* _Instructions for the task_: Continue the piece on heart attack symptoms, starting right after its last sentence.

* _Excerpt_:
- Opening Delimiter -

It was my pastor's final sermon. For the first time in over 30 years, all the members of his family were in the same room. I knew I was having a heart attack, but I was not going to call 911 until the last possible moment.

I actually was having a heart attack, but because I told the paramedic I was experiencing pain on the right side of my chest rather than the left, and he understood his training to have been that heart pain only occurred on the left side of the chest, he and his partner only took me very slowly to the hospital. They did not offer me nitroglycerin or Aspirin, they did not take an EKG, and they had to be vigorously persuaded (this being in the United States, by my attorney friend who called 911 for me) to take me to the hospital at all.
Fortunately for me, the attending physician at the ER didn't have preconceived notions of where chest pain should be and I was admitted to the hospital and given the treatment that saved my life.
First Symptom of Heart Attack Is Often Death
Many people, unfortunately, are not as fortunate as I was. In the United States alone, for 500,000 to 700,000 people every year, the "presenting symptom" of heart attack is death. Even with modern medical care, heart attacks kill between 30% and 50% of people who have them.
A heart attack usually causes pain on the left side of the chest. It may, as was the case for me, cause pain on the right side of the chest. Women often feel heart attack pain in the lower chest. A study of over 1.1 million cases published in the Journal of the American Medical Association, however, found that
Some of the Most Dangerous Forms of Heart Attack May Not Cause Chest Pain
The infamous widowmaker heart attack (a myocardial infarction center in the left anterior descending artery) may only cause pain when the person having the attack bends at the waist. Or it may cause pain in the feet that seems to radiate up the legs. Or even this most deadly of all heart attacks may cause no pain at all.

- Closing Delimiter -

* _Source material_:
- Opening Delimiter -

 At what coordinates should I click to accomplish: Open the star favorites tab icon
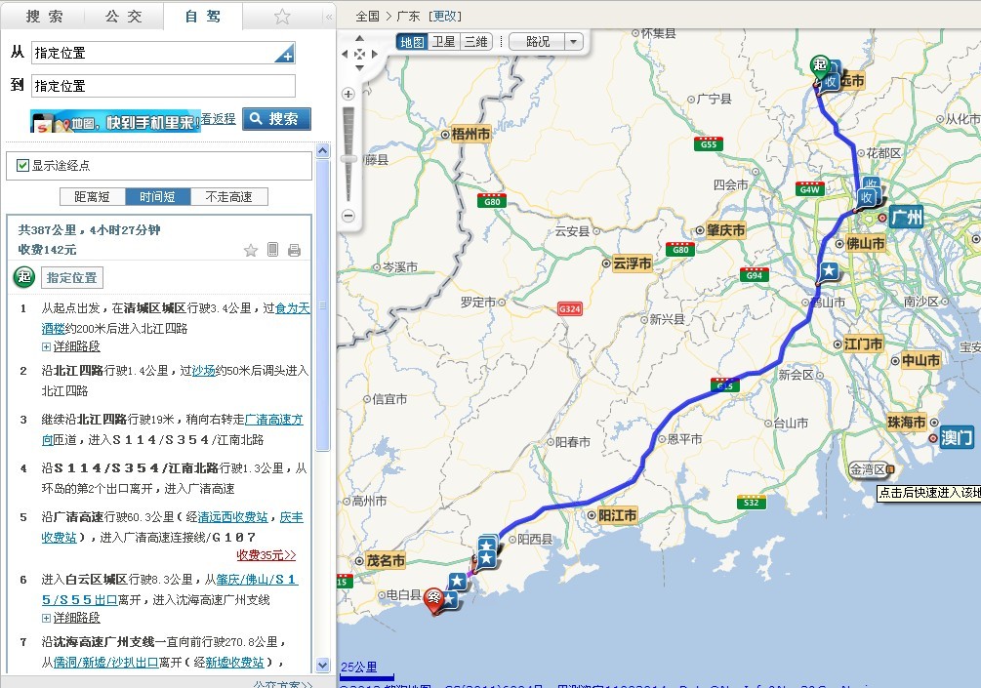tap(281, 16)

- Closing Delimiter -
- Opening Delimiter -

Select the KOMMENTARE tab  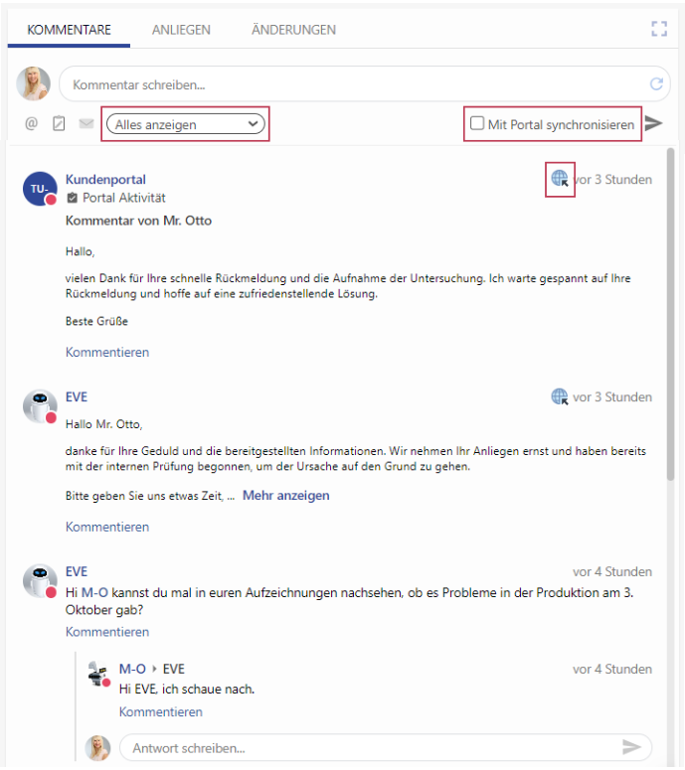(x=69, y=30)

- Closing Delimiter -
- Opening Delimiter -

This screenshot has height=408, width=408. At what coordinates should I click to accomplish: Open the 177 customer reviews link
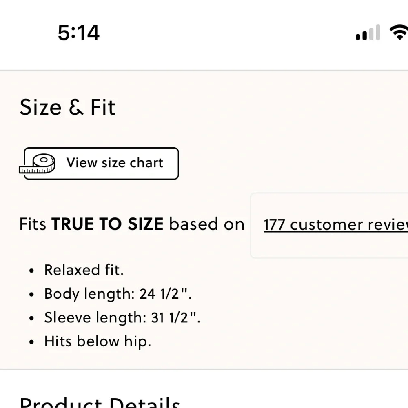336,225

- Closing Delimiter -

* _Written answer_:
The most dangerous kind of heart attack, however, is a heart attack that is not treated. Because heart attack is still thought of as a "man's disease," women who have heart attack symptoms are often less aggressively treated than men. Because heart attack is associated with the elderly, younger people who have heart attack symptoms are often less aggressively treated than older people. And because heart attack stereotypically causes shortness of breath, crushing (rather than twisting or burning) pain, and pain that doesn't go away, people who don't have shortness of breath or persistent crushing pain may not get the treatment they need. Women under the age of 55 who don't have chest pain have 2 to 3 times greater risk of dying than men over 55 who do, due to disparities in treatment.
If you are having a heart attack, you may have to demand treatment. But you won't demand treatment if you don't know the symptoms to be on the lookout for.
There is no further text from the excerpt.